(begin)

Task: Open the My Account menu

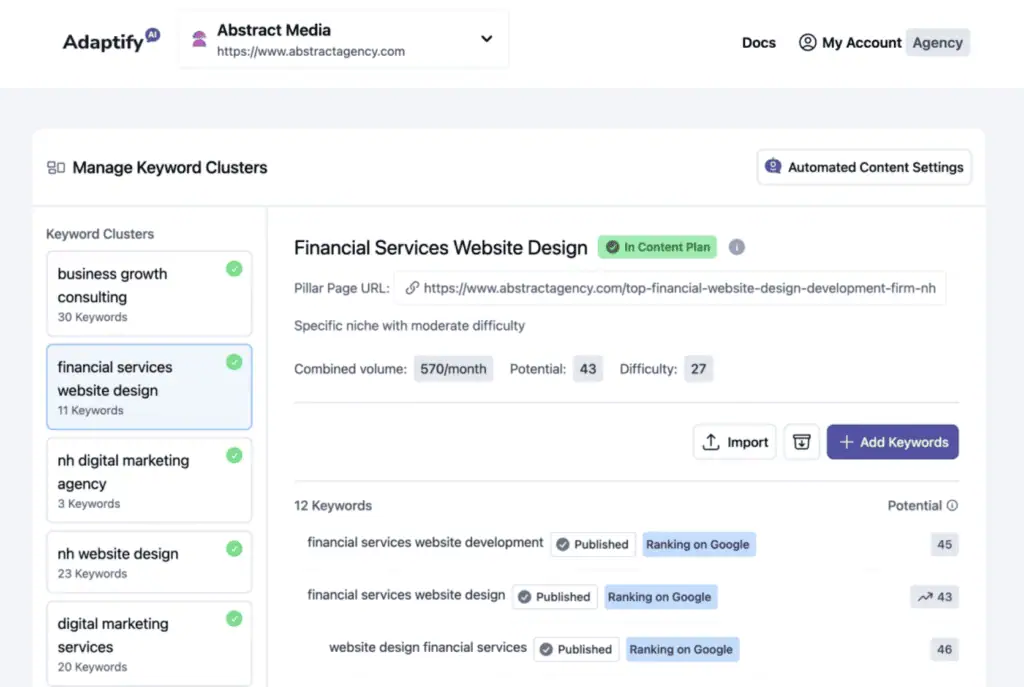Action: point(850,43)
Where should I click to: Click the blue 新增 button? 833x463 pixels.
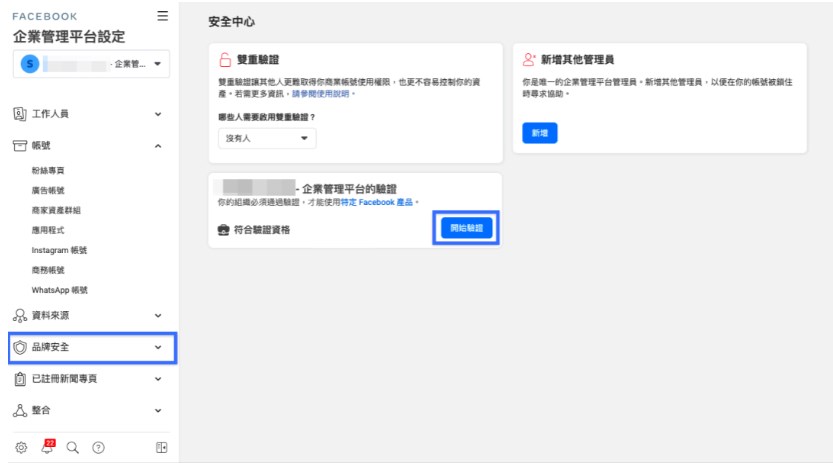(x=540, y=133)
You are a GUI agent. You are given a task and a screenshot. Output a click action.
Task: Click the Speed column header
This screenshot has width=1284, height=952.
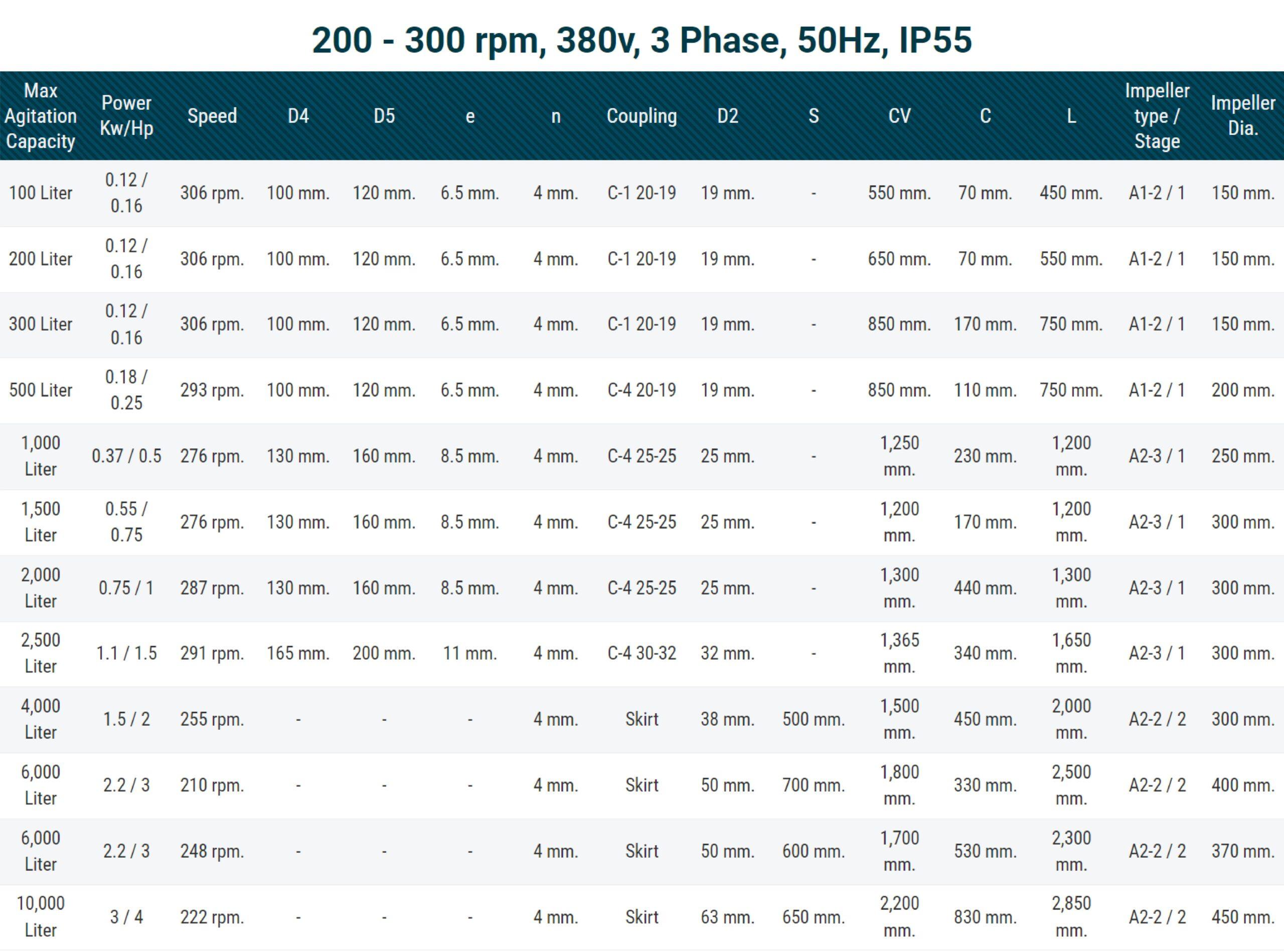[212, 116]
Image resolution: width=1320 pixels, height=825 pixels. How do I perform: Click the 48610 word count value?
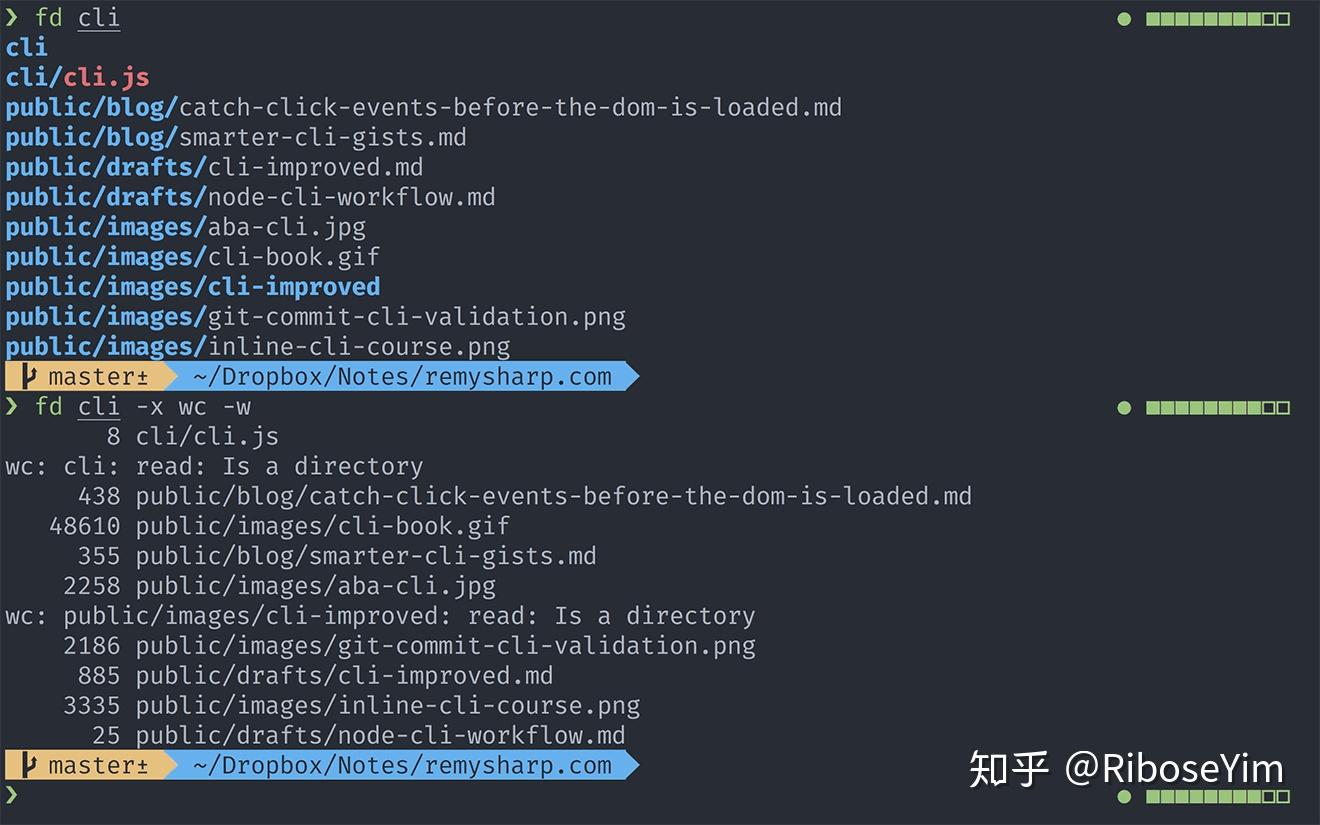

(end)

Rewrite every row above, replacing "screenshot" with "screen capture" and keeping everything else the same. Leave out the pictures.

Task: Open the My Account menu

Action: point(850,43)
Where should I click to: Click the blue 新增 button? 833x463 pixels.
(x=540, y=133)
You are a GUI agent. You are given a task and a screen capture. Output a click action.
Task: Click the Speed column header
This screen capture has width=1284, height=952.
[212, 116]
Image resolution: width=1320 pixels, height=825 pixels. How do I perform: Click the 48610 word count value?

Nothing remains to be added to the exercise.